Within the next two weeks the final wording of the Financial Stability Board’s proposed minimum Total Loss-Absorbing Capacity (TLAC) and the European Union's Minimum Requirement for own funds and Eligible Liabilities (MREL) will be known.
The two regulations make it clear that senior unsecured bondholders will be subordinated to retail deposits, SME deposits, and the operational liabilities of a bank, including most derivatives. A big chunk of a bank’s term funding will be eligible for bail-in.
Germany brought in its TLAC reform at the end of September, to go live from January 1 2017. Italy amended its bank insolvency law in early September, while France and Spain should soon follow.
This week, analysts at Société Générale estimated the increase in Loss Given Default (LGD) for senior debt at Europe’s major banks, based on the degree to which they depend on senior unsecured to meet their TLAC/MREL bail-in requirements.
They said Commerzbank’s five year cash spread should widen from 73bp to 102bp. Deutsche Bank, which they termed “the weakest of European universal banks,” should see its spread widen from 79bp to 94bp, while BNP Paribas should be 43bp wider in five year bonds if the French pass a similar law to the German TLAC law.
Intesa Sanpaolo and Monte dei Paschi di Siena are the most vulnerable in Italy, with potential widenings of 14bp and 76bp, while in Spain Caixabank bondholders face “significant spread under performance” from the introduction of a senior bail-in law. The Spanish bank’s low volume of outstanding senior debt implies a much higher LGD, and its senior spread should theoretically rise from 77bp to 129bp.
But senior spreads are actually going in the opposite direction. The Markit Senior Financials index stands around 70bp, down from nearly 100bp at the end of September.
The move is partly because of hopes of further stimulus and global central bank easing. After the People’s Bank of China cut rates 25bp to 4.35% last week, the ECB should follow in December, taking deposit rates further into negative territory, and expanding its quantitative easing programme. Japan may announce further quantitative easing as early as Friday this week.
But the euphoria in other market has not helped covered bonds, which sit at the top of the capital stack, safe from bail-in.

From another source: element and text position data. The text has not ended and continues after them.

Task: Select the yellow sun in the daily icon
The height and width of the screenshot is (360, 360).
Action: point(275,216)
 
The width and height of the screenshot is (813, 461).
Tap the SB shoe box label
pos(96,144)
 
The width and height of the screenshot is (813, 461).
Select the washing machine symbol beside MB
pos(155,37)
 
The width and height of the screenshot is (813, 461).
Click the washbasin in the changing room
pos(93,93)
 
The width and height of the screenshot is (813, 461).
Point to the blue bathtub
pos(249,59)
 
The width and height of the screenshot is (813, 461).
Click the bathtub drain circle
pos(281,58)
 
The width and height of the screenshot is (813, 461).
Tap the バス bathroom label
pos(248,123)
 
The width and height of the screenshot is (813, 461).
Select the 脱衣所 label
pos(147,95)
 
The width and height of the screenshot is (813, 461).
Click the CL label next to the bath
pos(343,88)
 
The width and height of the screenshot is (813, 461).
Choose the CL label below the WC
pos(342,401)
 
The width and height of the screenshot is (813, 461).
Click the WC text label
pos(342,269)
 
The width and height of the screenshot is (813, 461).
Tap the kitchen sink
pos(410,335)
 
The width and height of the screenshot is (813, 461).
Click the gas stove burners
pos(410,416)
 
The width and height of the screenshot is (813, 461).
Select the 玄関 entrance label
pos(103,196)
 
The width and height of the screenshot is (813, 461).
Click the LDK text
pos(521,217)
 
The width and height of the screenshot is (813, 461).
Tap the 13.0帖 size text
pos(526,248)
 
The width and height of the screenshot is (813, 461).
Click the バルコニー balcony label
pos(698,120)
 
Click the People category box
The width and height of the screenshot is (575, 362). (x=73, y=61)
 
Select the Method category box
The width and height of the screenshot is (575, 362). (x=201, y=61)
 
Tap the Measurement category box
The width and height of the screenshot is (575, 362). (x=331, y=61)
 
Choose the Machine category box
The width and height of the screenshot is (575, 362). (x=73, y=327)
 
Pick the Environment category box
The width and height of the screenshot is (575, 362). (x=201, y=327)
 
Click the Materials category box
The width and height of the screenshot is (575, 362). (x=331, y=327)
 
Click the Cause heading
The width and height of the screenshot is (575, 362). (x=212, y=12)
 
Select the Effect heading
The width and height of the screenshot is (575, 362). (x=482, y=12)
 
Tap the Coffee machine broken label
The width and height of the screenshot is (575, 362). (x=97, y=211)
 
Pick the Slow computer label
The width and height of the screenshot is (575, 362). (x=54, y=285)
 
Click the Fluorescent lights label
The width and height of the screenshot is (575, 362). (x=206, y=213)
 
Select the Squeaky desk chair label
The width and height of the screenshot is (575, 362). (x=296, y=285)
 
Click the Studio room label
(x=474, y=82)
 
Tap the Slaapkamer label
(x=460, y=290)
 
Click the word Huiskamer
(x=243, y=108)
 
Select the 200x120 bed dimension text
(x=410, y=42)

According to Markit, covered bond spreads are now at their widest in 14 months, and at levels last seen before the ECB announced its third covered bond purchase programme. With each primary deal, secondary spreads have widened and as the ECB has pushed out many investors, private sector liquidity is thin.
Once hope of further quantitative easing has been exhausted, the technical rally in senior unsecured bonds should fade away, credit will once again reflect fundamental value, and senior will widen against covered bonds.